Le télétravail dans la fonction publique : Indemnisation, droit à la déconnexion… où en est-on ?
Le télétravail n’est plus une mesure exceptionnelle dans la fonction publique d’Etat.
Il s’est progressivement imposé comme un mode d’organisation du travail à part entière.
Pourtant, contrairement à une idée reçue, il ne s’agit pas d’un droit automatique. Son régime demeure strictement encadré et continue de susciter de nombreuses interrogations, tant pour les agents que pour les employeurs publics.

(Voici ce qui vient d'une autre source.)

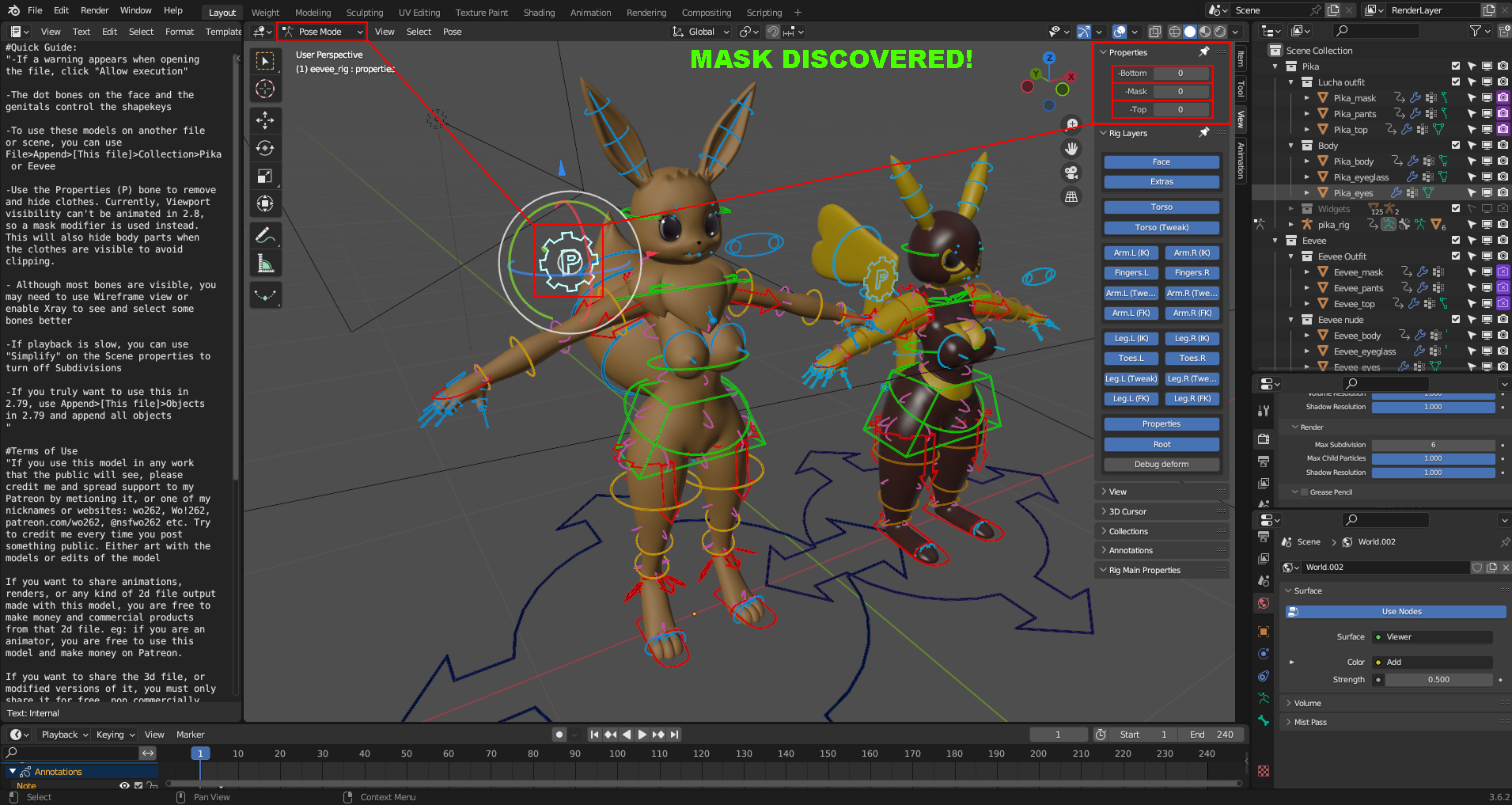The image size is (1512, 805).
Task: Expand the 3D Cursor panel
Action: click(x=1127, y=511)
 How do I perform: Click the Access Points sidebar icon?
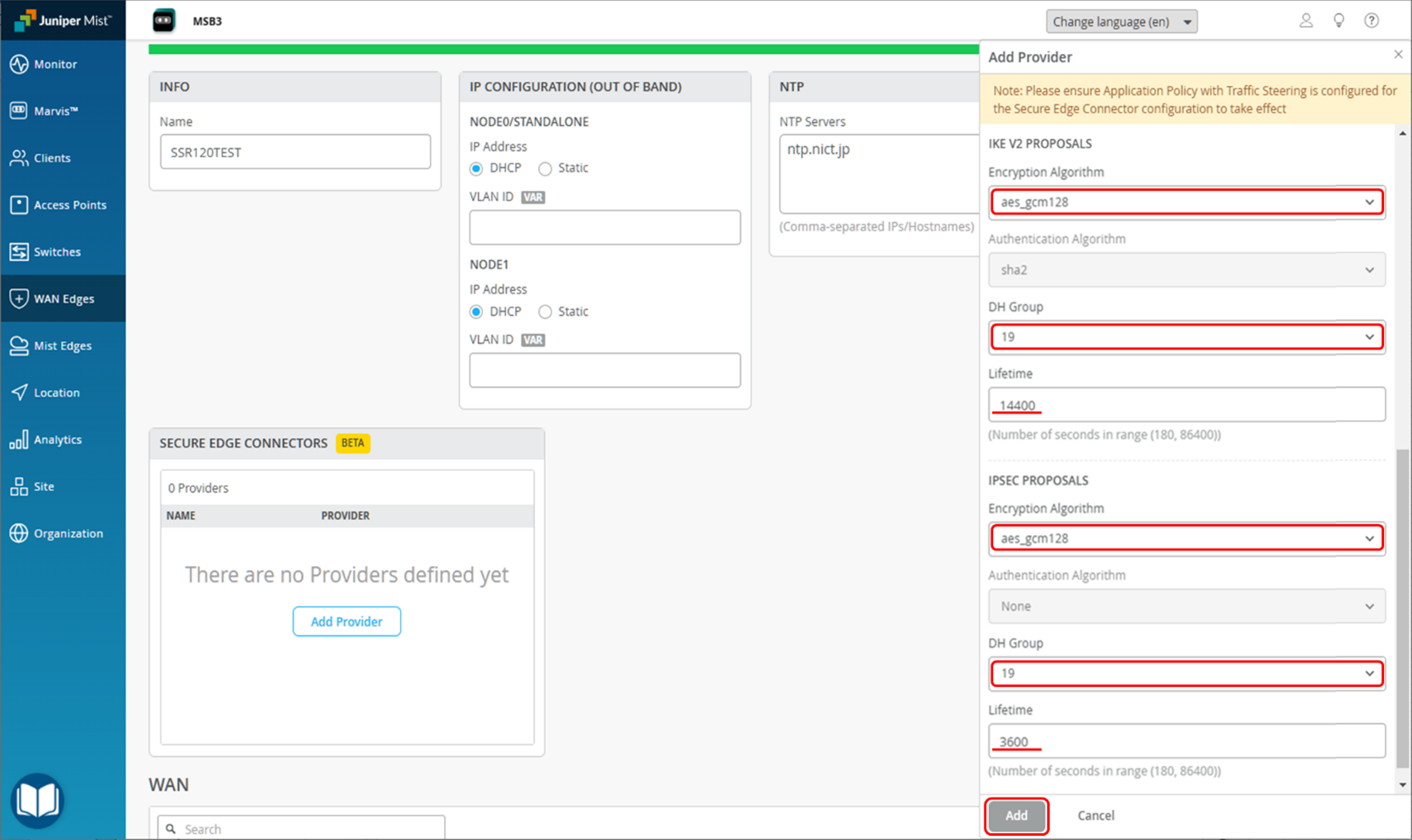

🟦 L’administration peut-elle refuser une demande de télétravail ?
Oui. Le télétravail est accordé sur demande de l’agent, mais uniquement lorsque les missions peuvent être exercées à distance et que les nécessités du service le permettent.
L’administration conserve donc un pouvoir d’appréciation.
En revanche, un refus ne peut jamais être arbitraire. Il doit être motivé et reposer sur des considérations objectives liées aux fonctions exercées ou au fonctionnement du service. À défaut, sa légalité peut être discutée.
🟦 Combien de jours peuvent être effectués à distance ?
Le principe est simple : un agent à temps plein ne peut pas télétravailler plus de 3 jours par semaine. Deux jours de présence sur le lieu habituel de travail demeurent la règle.
Des dérogations existent pour les agents en situation de handicap, dont l’état de santé le justifie, les femmes enceintes, les proches aidants ou encore certaines situations exceptionnelles perturbant l’accès au service.
🟦 Qui supporte les frais liés au télétravail ?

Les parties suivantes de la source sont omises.